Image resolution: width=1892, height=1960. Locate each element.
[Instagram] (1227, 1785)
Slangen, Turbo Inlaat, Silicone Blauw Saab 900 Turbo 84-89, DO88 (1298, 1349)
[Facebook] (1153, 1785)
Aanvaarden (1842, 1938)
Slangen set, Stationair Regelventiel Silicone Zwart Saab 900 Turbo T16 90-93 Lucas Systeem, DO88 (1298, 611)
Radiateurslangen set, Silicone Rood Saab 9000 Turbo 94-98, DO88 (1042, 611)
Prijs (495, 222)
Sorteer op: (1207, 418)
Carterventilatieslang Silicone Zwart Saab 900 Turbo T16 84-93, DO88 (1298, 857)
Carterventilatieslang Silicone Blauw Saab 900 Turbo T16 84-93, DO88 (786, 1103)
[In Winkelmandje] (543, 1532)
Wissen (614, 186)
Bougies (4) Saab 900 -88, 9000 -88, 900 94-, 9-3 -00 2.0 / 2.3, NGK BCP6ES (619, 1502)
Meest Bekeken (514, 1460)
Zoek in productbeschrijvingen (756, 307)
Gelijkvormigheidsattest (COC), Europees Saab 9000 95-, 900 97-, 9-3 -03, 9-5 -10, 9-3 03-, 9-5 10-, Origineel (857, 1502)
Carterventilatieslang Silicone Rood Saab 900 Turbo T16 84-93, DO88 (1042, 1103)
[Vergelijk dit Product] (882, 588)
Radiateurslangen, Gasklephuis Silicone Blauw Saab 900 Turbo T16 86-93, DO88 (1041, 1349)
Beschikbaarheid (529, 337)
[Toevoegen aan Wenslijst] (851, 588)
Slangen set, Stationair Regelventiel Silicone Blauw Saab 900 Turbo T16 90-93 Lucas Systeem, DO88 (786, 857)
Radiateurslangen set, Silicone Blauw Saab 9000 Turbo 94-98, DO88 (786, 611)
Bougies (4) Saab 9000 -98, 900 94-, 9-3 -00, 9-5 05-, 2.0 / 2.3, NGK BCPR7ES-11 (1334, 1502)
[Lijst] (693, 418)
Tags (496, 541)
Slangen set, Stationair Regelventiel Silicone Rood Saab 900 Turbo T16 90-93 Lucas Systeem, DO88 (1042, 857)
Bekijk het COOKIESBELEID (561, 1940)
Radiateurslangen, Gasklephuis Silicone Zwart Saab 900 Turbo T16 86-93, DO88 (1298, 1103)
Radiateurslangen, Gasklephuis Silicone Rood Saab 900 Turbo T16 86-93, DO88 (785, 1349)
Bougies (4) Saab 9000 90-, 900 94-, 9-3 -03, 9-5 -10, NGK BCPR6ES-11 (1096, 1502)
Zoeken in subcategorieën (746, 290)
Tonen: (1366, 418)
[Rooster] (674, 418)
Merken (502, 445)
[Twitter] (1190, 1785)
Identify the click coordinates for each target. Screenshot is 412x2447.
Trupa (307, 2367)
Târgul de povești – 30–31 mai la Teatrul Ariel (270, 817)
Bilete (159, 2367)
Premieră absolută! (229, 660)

> TASK ITEM: If a line in the listing holds the word "each", copy it out.

> TASK RESPONSE:
Image resolution: width=1892, height=1960. Locate each element.
Identify the click coordinates for each target. Screenshot is 412x2447.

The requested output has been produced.